Greetings to everyone here

I'm looking for some Expat accountants with reasonable prices..... i have been quoted at ridiculous figures in the thosuands of dollars to get backfiled and compliant.... I saw a regular on here recommend hillarycpagroup (David Hillary), just looking for additional recommendations on here since you all know best.


----------



## Guest

QueensU said:


> Greetings to everyone here
> 
> I'm looking for some Expat accountants with reasonable prices..... i have been quoted at ridiculous figures in the thosuands of dollars to get backfiled and compliant.... I saw a regular on here recommend hillarycpagroup (David Hillary), just looking for additional recommendations on here since you all know best.


Hi and Welcome!

I don't know anything about the accountant you mentioned but mine were done at $250 per year. My return is very simple and the figure does not include FBARs. If you are interested, you can pm me if you like (after 5 posts, that is).


----------



## QueensU

nobledreamer said:


> Hi and Welcome!
> 
> I don't know anything about the accountant you mentioned but mine were done at $250 per year. My return is very simple and the figure does not include FBARs. If you are interested, you can pm me if you like (after 5 posts, that is).


Thanks for your reply.


----------



## QueensU

Do you mind messaging me? I think i can't PM b/c i'm below five posts.


----------



## CanadianHoosier

nobledreamer said:


> Hi and Welcome!
> 
> I don't know anything about the accountant you mentioned but mine were done at $250 per year. My return is very simple and the figure does not include FBARs. If you are interested, you can pm me if you like (after 5 posts, that is).

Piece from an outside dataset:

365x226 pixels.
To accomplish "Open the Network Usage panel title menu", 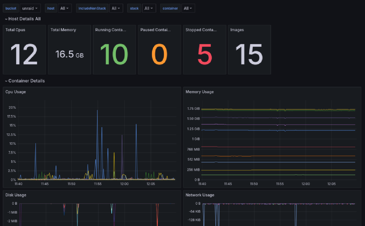I will (x=200, y=195).
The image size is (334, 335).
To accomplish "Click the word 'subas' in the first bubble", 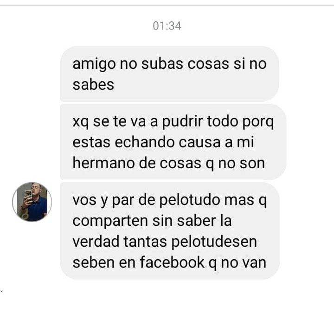I will pyautogui.click(x=162, y=64).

I was charged $150 per year by the accountant that I lucked into from a referral...]
FBAR was included with the 5 returns he completed.

I live in Whitby Ontario. Send me a personal message if you want particulars.


----------



## Bevdeforges

You may want to take a look at using an enrolled agent for doing your US returns. Check the website for their professional association NAEA : Home page where you can find an enrolled agent using their search function.

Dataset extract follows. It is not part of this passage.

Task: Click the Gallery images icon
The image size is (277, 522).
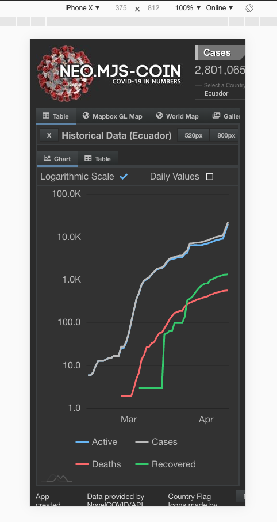Action: (216, 116)
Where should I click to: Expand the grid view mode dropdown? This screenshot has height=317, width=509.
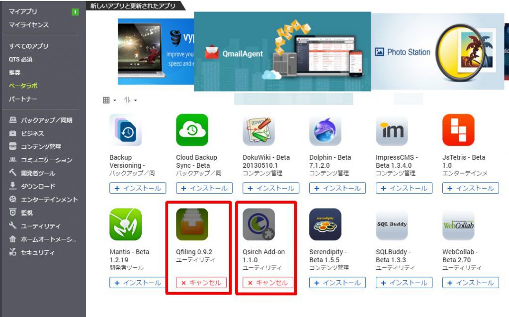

Enrolled agents are certified by the IRS to prepare tax forms and to represent their clients to the IRS if and when questions come up. They are normally somewhat less expensive than a tax accountant, though many are accountants themselves.
Cheers,
Bev


----------



## Mona Lisa76

Bevdeforges said:


> You may want to take a look at using an enrolled agent for doing your US returns. Check the website for their professional association NAEA : Home page where you can find an enrolled agent using their search function.
> 
> Enrolled agents are certified by the IRS to prepare tax forms and to represent their clients to the IRS if and when questions come up. They are normally somewhat less expensive than a tax accountant, though many are accountants themselves.
> Cheers,
> Bev


I agree. My accountant is an enrolled agent who I've been very pleased with. She is expensive but suitable for people abroad with more complex situations.


----------